SUPPLIED DATA:
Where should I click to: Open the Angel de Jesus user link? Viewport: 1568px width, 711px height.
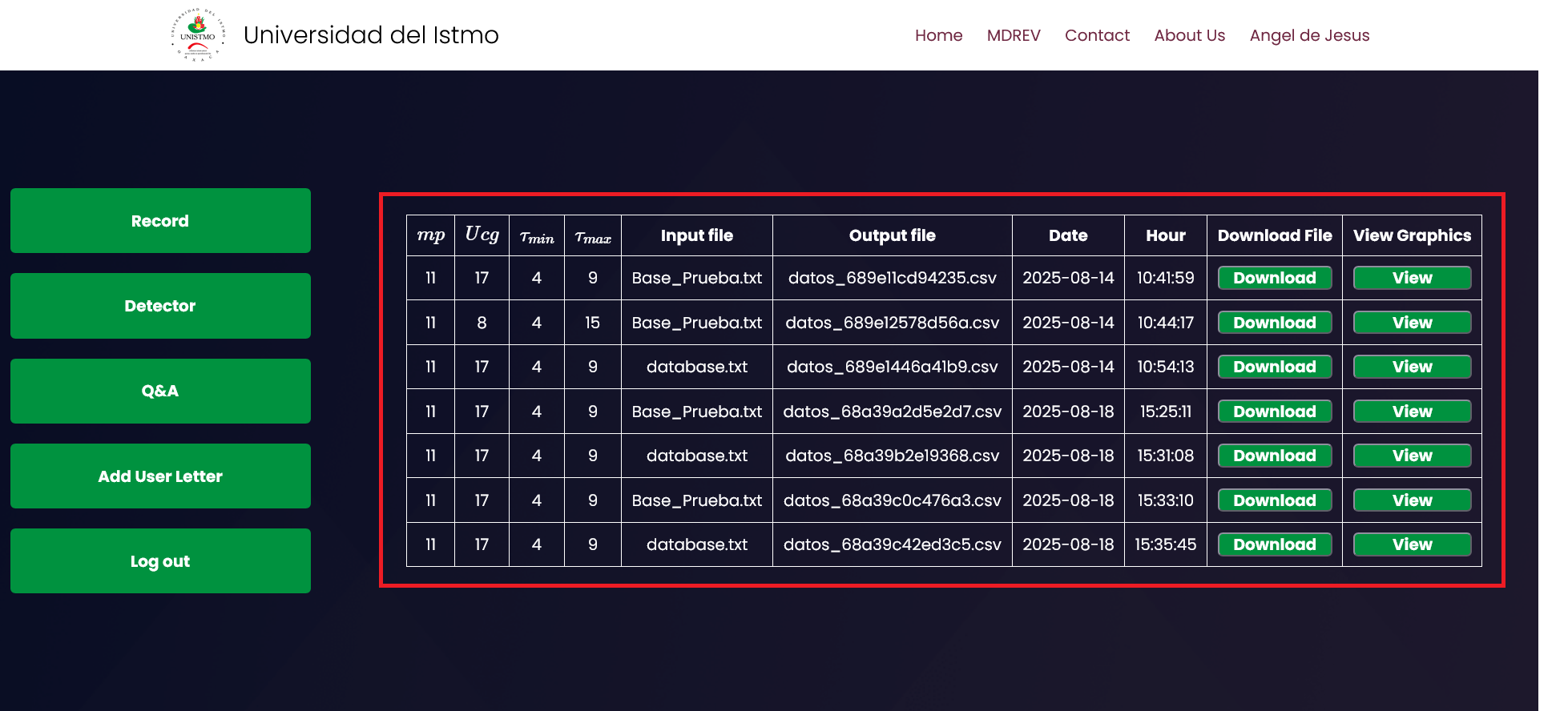point(1309,35)
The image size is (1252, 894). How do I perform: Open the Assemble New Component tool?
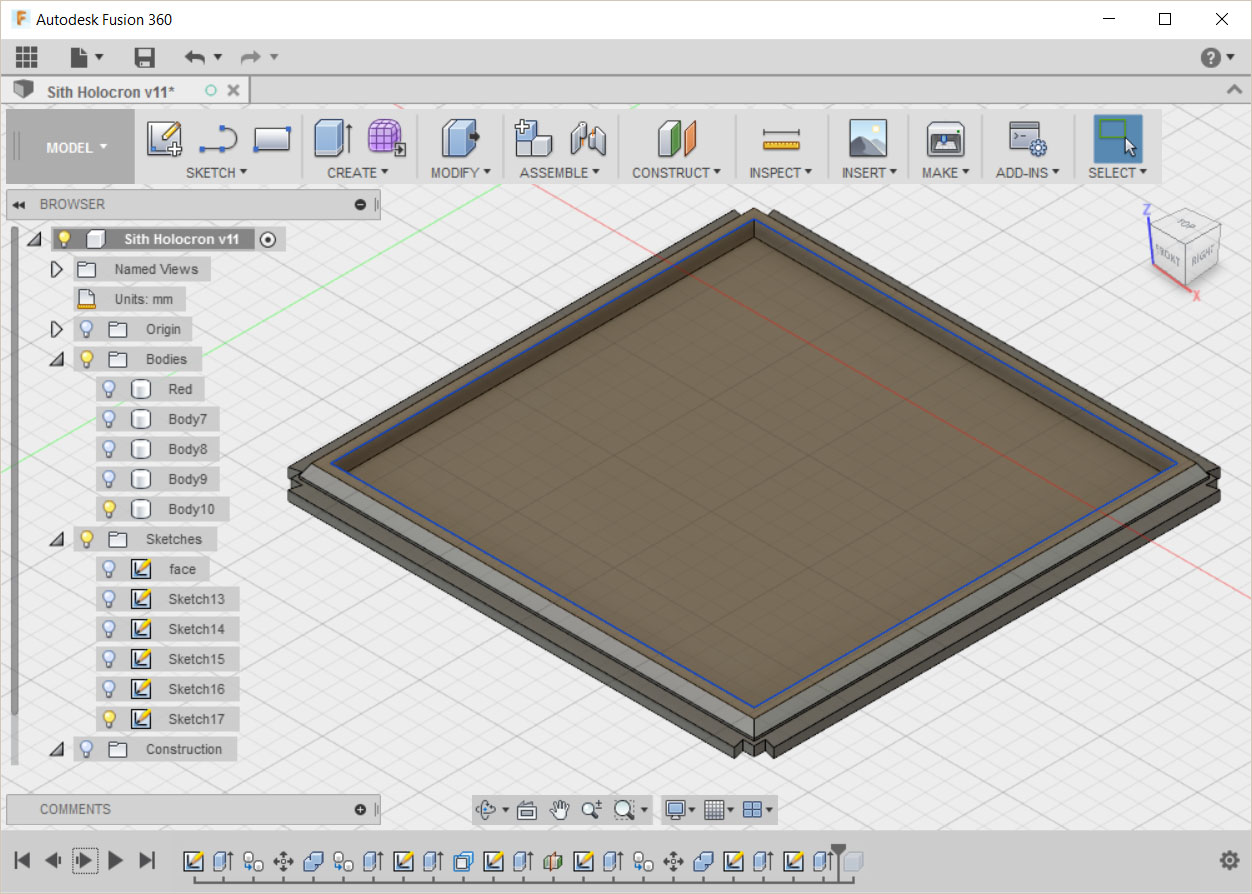click(532, 138)
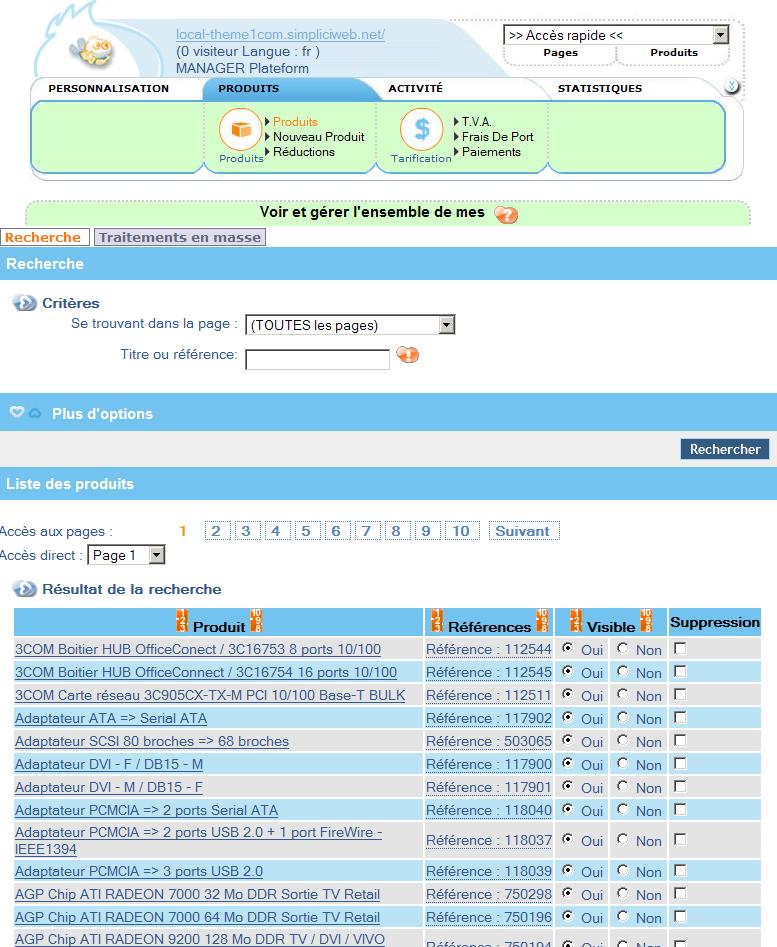The image size is (777, 947).
Task: Open the Accès rapide dropdown
Action: (x=720, y=35)

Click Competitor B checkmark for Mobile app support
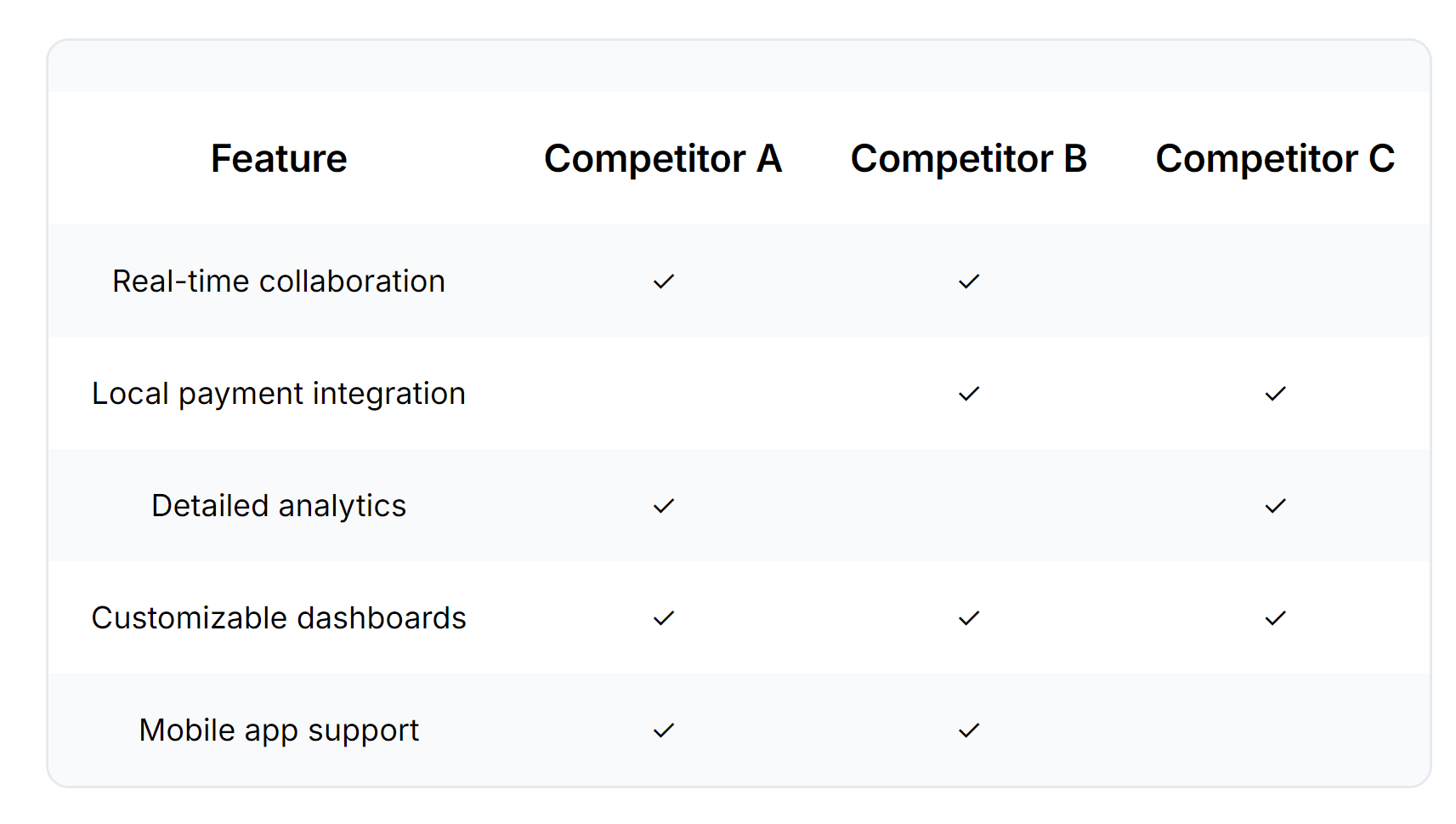pos(969,730)

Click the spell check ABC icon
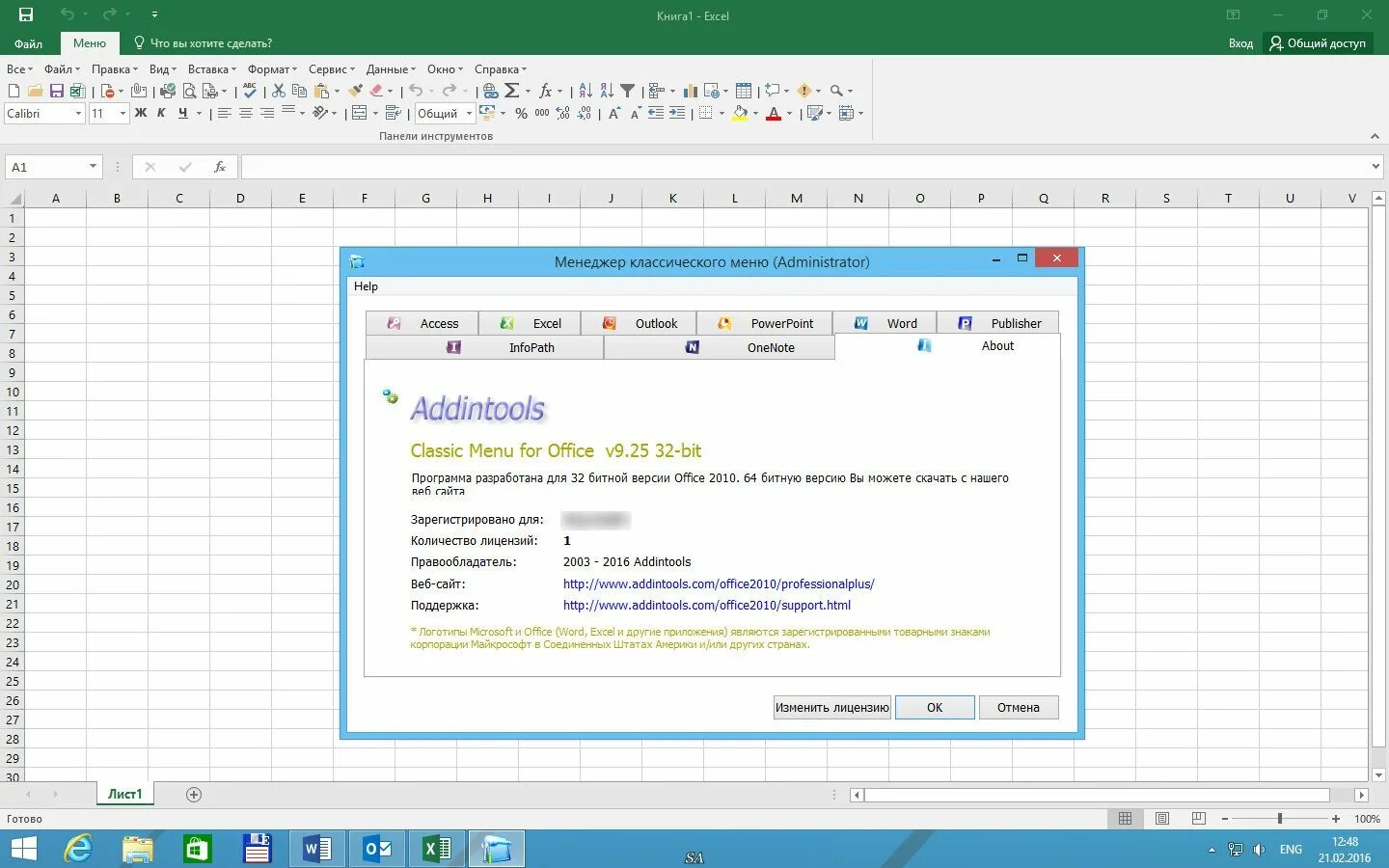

WORK ORDER: From the line holding "Click Competitor B" to the last line of the listing, please output each line exactly as it stands. Pictures stay out of the copy.

RESULT FOR THIS TASK:
Click Competitor B checkmark for Mobile app support
pos(969,730)

Click the spell check ABC icon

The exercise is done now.